Consigne A:
Mettez à l'échelle les lignes de données, depuis leur début jusqu'à la ligne contenant « tap(574, 310) », incluse, en les recopiant toutes, consignes comprises, et en multipliant chaque coordonnée des réponses par 1,65, arrondie à l'entier le plus proche (les demis vers le haut). Ne reproduisez que ces lignes-là.

Texte à lire:

□ □ □ □

Les plus belles pièces couture d'Occident et d'Asie dialoguent au K11 Museum

MODE

Le K11 Museum, création du grand collectionneur chinois Adrian Cheng, célèbre jusqu'au 29 janvier la couture à travers une très belle sélection de créations historiques et contemporaines, aussi bien occidentales qu'asiatiques. L'exposition, réalisée en partenariat avec le prestigieux Victoria & Albert Museum de Londres, revient sur les liens, les échanges et les dialogues entre couturiers européens et orientaux. Pour Numéro, les commissaires de l'évènement William Chang Suk Ping (célèbre créateur des vêtements du film In the Mood for Love) et Claire Allen-Johnstone du V&A reviennent sur l'histoire de quelques pièces iconiques qui y sont présentées.

Le japonais Ryunosuke Okazaki Le japonais Ryunosuke Okazaki
Le japonais Ryunosuke Okazaki

L'exposition The Love of Couture : Artisanship in Fashion Beyond Tome présente jusqu'au 29 janvier à Hong Kong quelques joyaux des collections du prestigieux Victoria & Albert Museum de Londres, ainsi que des créations de six couturiers parmi les plus prometteurs d'Asie inspirées par les robes de l'institution britannique. Visite guidée aux côtés du célèbre costumier et set designer William Chang Suk Ping et de la commissaire du V&A Claire Allen-Johnstone.

□ □ □ □

Consigne B:
Prolongez l'article sur l'exposition de couture du K11 Museum à partir de sa dernière phrase.

□ □ □ □

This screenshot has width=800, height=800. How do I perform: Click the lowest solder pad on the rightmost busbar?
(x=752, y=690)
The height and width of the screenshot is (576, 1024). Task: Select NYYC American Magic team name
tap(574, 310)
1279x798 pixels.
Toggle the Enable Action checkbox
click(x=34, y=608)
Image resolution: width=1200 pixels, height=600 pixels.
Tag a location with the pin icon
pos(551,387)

□ □ □ □

Réponse A:
This screenshot has width=800, height=800. How do I perform: Click the lowest solder pad on the rightmost busbar?
(x=1241, y=1139)
The height and width of the screenshot is (576, 1024). Task: Select NYYC American Magic team name
tap(947, 512)

Réponse B:
 

Numéro : Vous avez sélectionné pour cet entretien deux robes contemporaines signées par des couturiers asiatiques. Quelles sont-elles ?

William Chang Suk Ping : Chacune des robes créées par les six couturiers est à la fois impressionnante, spéciale et unique, et propose une approche contemporaine de la mode haute couture. Ces deux designers ont bien sûr mis l'accent sur la structure, mais avec une approche contemporaine qui va même jusqu’à incorporer des concepts futuristes ou 3D dans les pièces. En ce qui concerne les silhouettes de Ryunosuke Okazaki, elles s'adaptent parfaitement au corps tout en le dévoilant. En examinant les pièces du V&A et les robes des six créateurs, nous pouvons voir que l'histoire, notre société, et donc notre culture, façonnent la manière dont ces pièces et ces coupes ont été pensées et ont évolué au fil du temps. Une chose est sûre cependant, les couturiers à l’origine de ces créations partagent une passion et un amour commun pour la créativité.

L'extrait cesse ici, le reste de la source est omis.